Shridhar Ramachandra Gadre (born 20 May 1950) is an Indian scientist working in computational quantum and theoretical chemistry.

==Education and early work==

Professor Gadre got his undergraduate and master's degrees at the University of Pune. He did his PhD with Professor P. T. Narasimhan at the Indian Institute of Technology Kanpur, India. Following his PhD he did post-doctoral work with Professor Robert Parr at the University of North Carolina and Robert Matcha at the University of Houston. During his post-doctoral work, Gadre carried out research in density functional theory and on rigorous inequalities in quantum chemistry.

==Career==

After returning to India, Gadre joined as a lecturer at the Department of Chemistry of University of Pune and became a Professor of Physical Chemistry in 1988. Since joining the University of Pune, Gadre's work has focused on the study of molecular scalar fields and their topographical characteristics. In 1985 he proposed a new maximum entropy principle which has been since investigated by other researchers. Gadre has been at the forefront of investigating chemical reactivity and weak interactions through the use of molecular electrostatics potentials and momentum densities. Gadre has also contributed to algorithms and codes for efficiently parallelising quantum chemical ab inito calculations. Recently he has pioneered a technique called the Molecular Tailoring Approach that seeks to calculate accurate one-electron properties for large molecules by breaking down the molecules into fragments and then combining calculations on individual fragments. This approach is now extended to perform geometry optimisation as well as Hessian (vibrational frequency) calculation of large molecules in an efficient manner even on a common personal computer.

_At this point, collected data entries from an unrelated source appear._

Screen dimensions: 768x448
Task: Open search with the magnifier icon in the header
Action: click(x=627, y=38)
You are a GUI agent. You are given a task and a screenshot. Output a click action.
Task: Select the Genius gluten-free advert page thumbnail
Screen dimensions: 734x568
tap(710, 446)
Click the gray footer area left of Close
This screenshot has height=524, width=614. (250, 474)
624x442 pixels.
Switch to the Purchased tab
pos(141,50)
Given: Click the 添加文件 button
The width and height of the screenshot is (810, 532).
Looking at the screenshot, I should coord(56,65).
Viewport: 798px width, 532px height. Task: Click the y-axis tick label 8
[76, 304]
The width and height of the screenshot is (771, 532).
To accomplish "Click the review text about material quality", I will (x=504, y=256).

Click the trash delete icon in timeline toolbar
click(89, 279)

In 1995 Professor Gadre founded the Interdisciplinary school of scientific computing at the University of Pune and has since served as its director. He has authored and co-authored over 220 articles in high-impact journals. He has mentored 26 PhD students and 46 Master's degree students. Professor Gadre has also authored, co-authored several book chapters.

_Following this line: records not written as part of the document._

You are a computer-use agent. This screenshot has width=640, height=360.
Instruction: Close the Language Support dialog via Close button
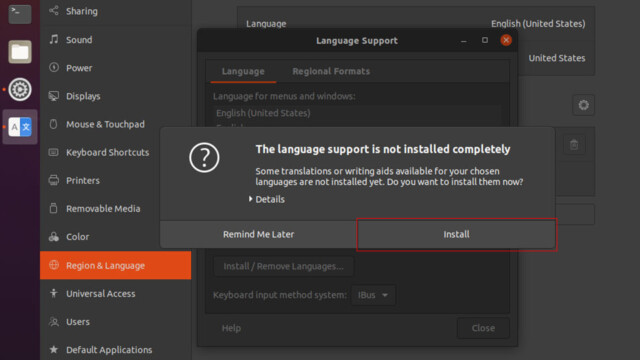(483, 328)
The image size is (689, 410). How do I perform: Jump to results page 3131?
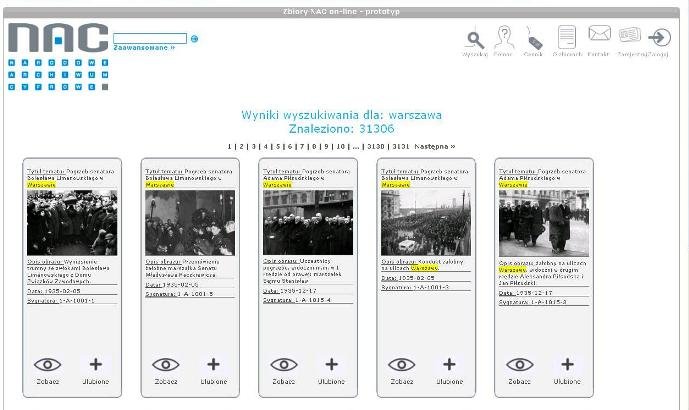tap(401, 146)
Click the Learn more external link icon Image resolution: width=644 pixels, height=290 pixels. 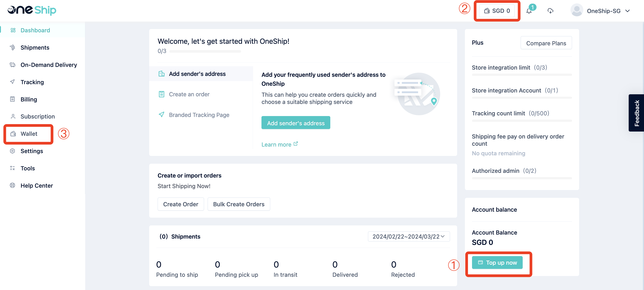point(296,144)
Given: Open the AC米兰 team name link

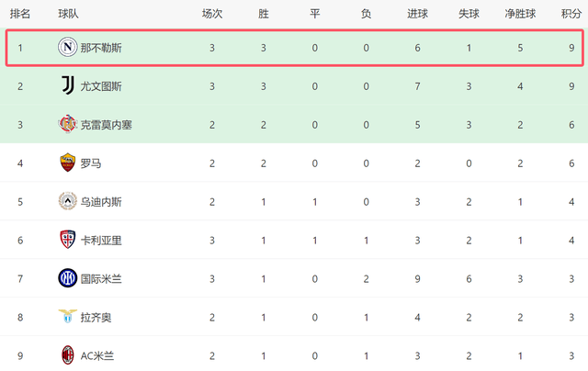Looking at the screenshot, I should pyautogui.click(x=97, y=355).
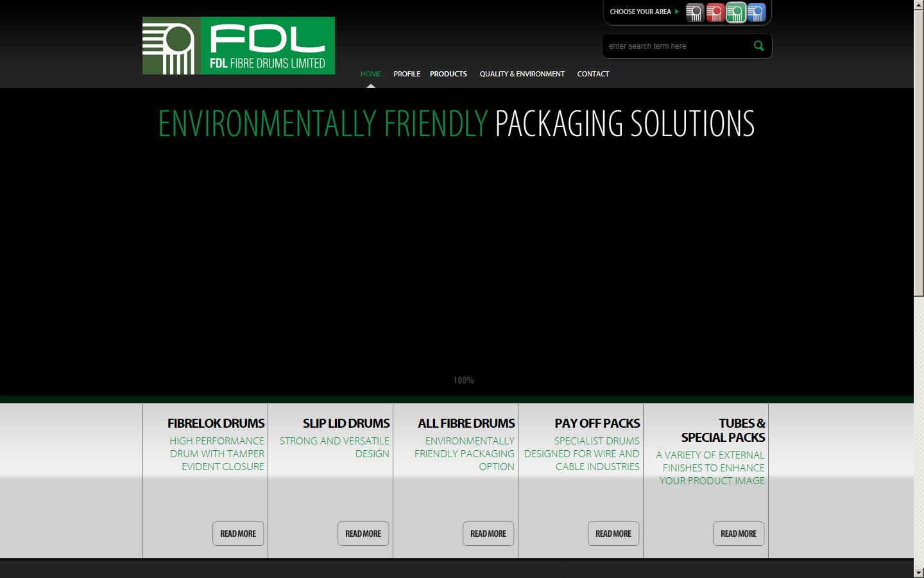Read more about Pay Off Packs
Screen dimensions: 924x578
pos(613,534)
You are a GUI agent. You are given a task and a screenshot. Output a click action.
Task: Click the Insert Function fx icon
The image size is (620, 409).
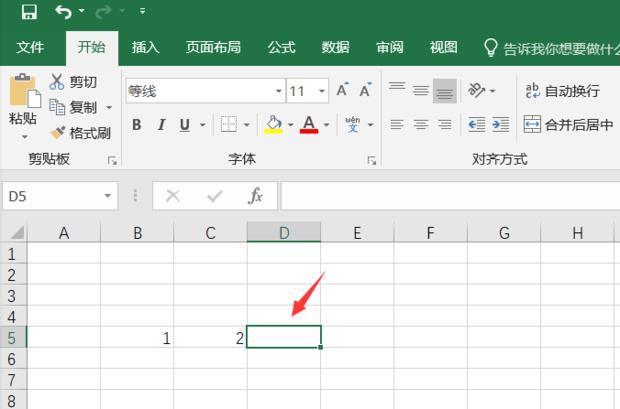pyautogui.click(x=255, y=196)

He is known for his contributions to the growth of computational technologies in Chemistry, Physics and scientific computing in India.

He moved to the Indian Institute of Technology Kanpur, India on 22 July 2010.

He returned to University of Pune in 2016 as a Distinguished Professor in Interdisciplinary School of Scientific Computing.

==Awards and honours==

For his contributions, Professor S. R. Gadre was elected a fellow of the Indian Academy of Sciences in 1992 and the Indian National Science Academy in 1996 and received the prestigious Shantiswarup Bhatnagar Award in Chemistry (1993), awarded every year by the President of India to select scientist below the age of 40 who have made notable contributions to science. Since 2000 Professor Gadre has also been closely associated with the Indian and International Chemistry Olympiads.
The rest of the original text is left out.